**Task details**
Quote the entries below from the line with "The image size is (229, 201)." through the line with "Task: Open the", both ends included, and only those lines.
╭──
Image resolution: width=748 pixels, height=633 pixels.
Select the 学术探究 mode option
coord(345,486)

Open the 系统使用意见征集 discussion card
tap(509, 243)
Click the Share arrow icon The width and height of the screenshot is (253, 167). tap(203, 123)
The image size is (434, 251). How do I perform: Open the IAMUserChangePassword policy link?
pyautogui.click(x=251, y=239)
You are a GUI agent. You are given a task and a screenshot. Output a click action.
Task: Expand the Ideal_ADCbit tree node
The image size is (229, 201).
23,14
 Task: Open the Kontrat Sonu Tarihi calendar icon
╰──
╭──
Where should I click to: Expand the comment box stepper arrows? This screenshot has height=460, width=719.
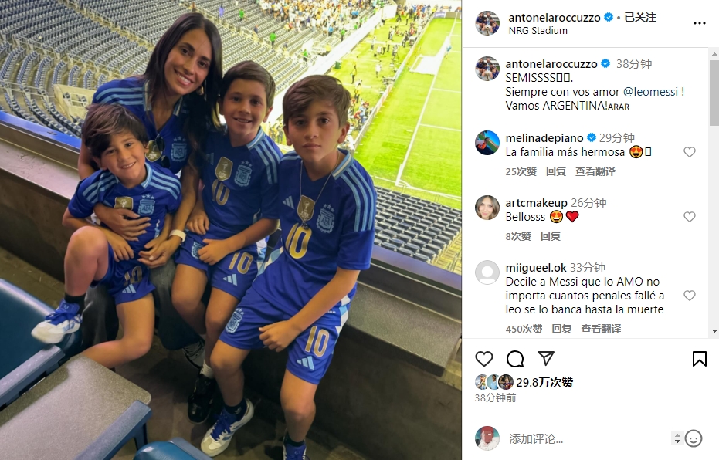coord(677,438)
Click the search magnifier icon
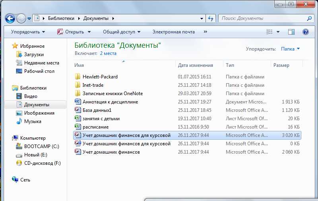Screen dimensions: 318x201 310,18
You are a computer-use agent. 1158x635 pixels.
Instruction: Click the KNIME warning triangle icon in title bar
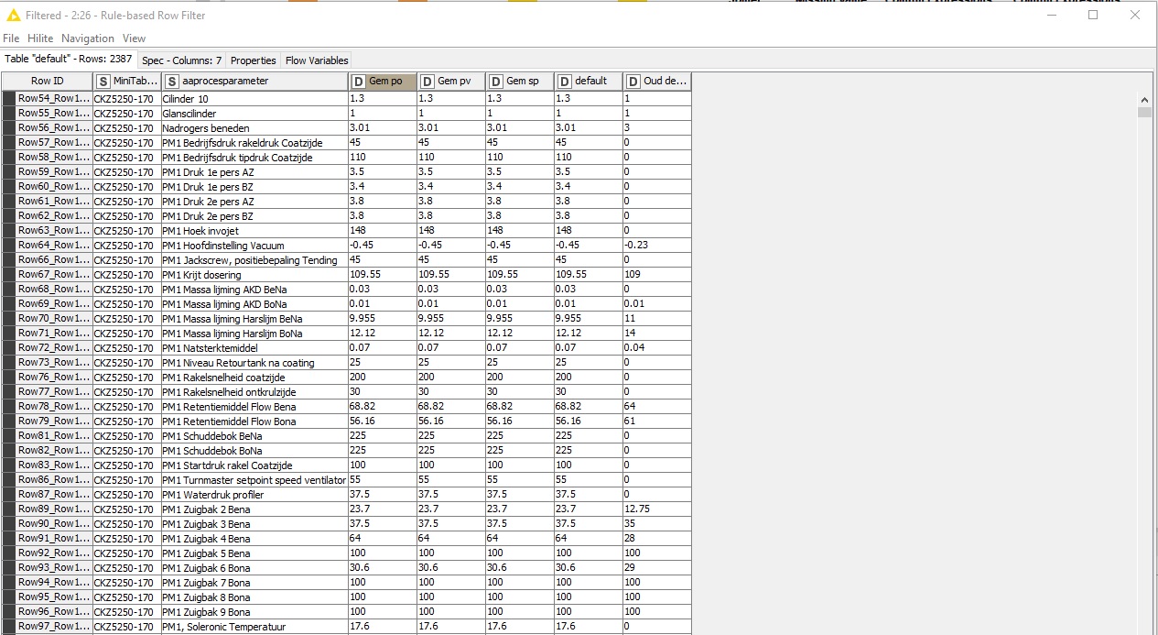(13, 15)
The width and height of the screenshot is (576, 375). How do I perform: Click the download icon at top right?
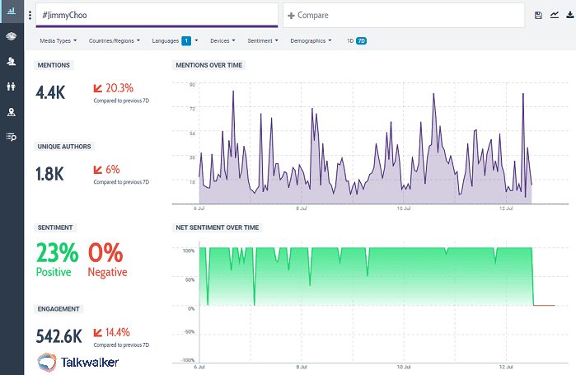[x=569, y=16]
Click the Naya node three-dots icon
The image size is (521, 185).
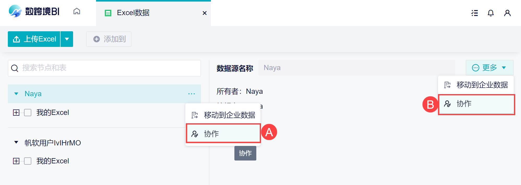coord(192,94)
╰──
╭──
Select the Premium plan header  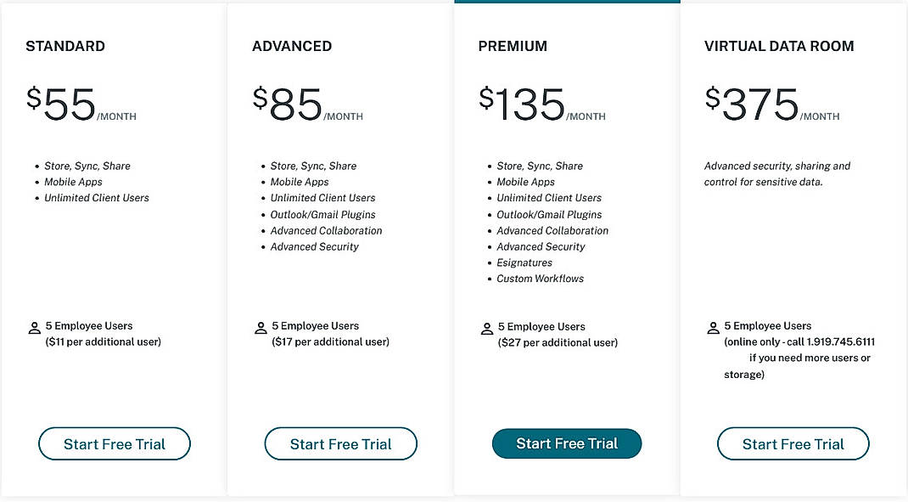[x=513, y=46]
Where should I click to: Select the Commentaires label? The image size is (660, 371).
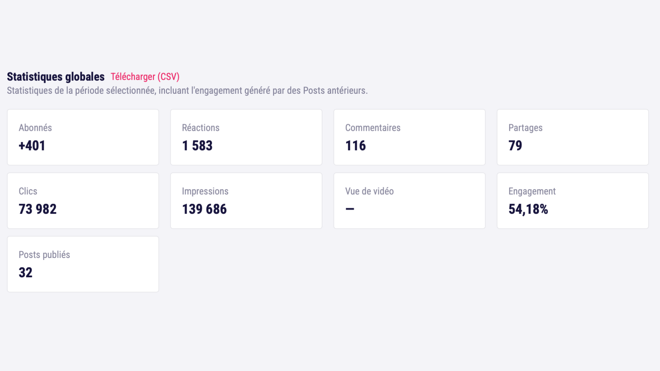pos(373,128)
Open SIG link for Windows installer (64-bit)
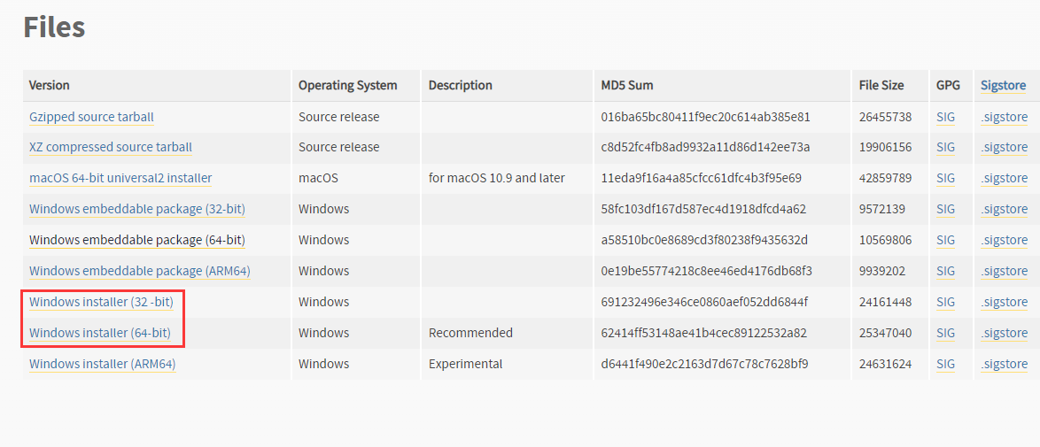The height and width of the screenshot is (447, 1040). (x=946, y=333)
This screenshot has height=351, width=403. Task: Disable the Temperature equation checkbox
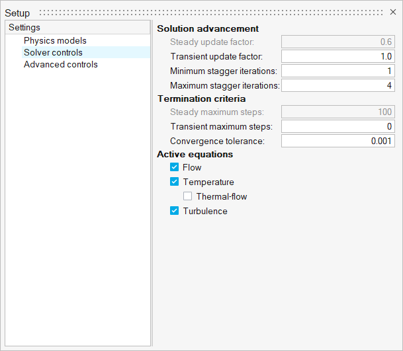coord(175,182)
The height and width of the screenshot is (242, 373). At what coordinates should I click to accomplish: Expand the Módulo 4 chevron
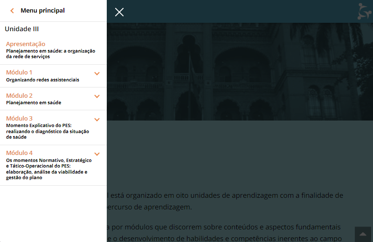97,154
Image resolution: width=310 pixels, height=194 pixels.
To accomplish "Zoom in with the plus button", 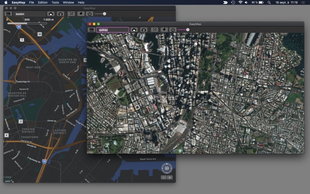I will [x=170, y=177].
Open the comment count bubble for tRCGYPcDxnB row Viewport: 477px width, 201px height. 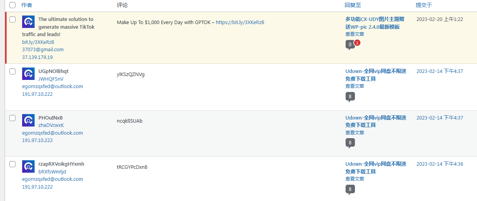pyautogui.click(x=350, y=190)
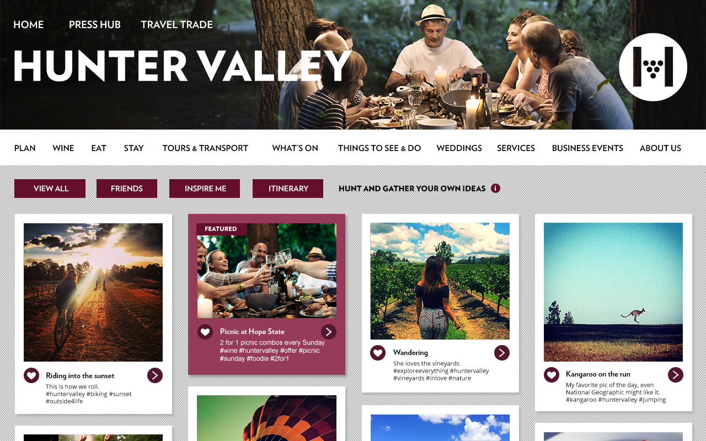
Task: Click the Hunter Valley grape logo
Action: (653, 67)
╰──
**Solved exercise**
The image size is (229, 201).
23,14
 Task: Open the Kontrat Sonu Tarihi calendar icon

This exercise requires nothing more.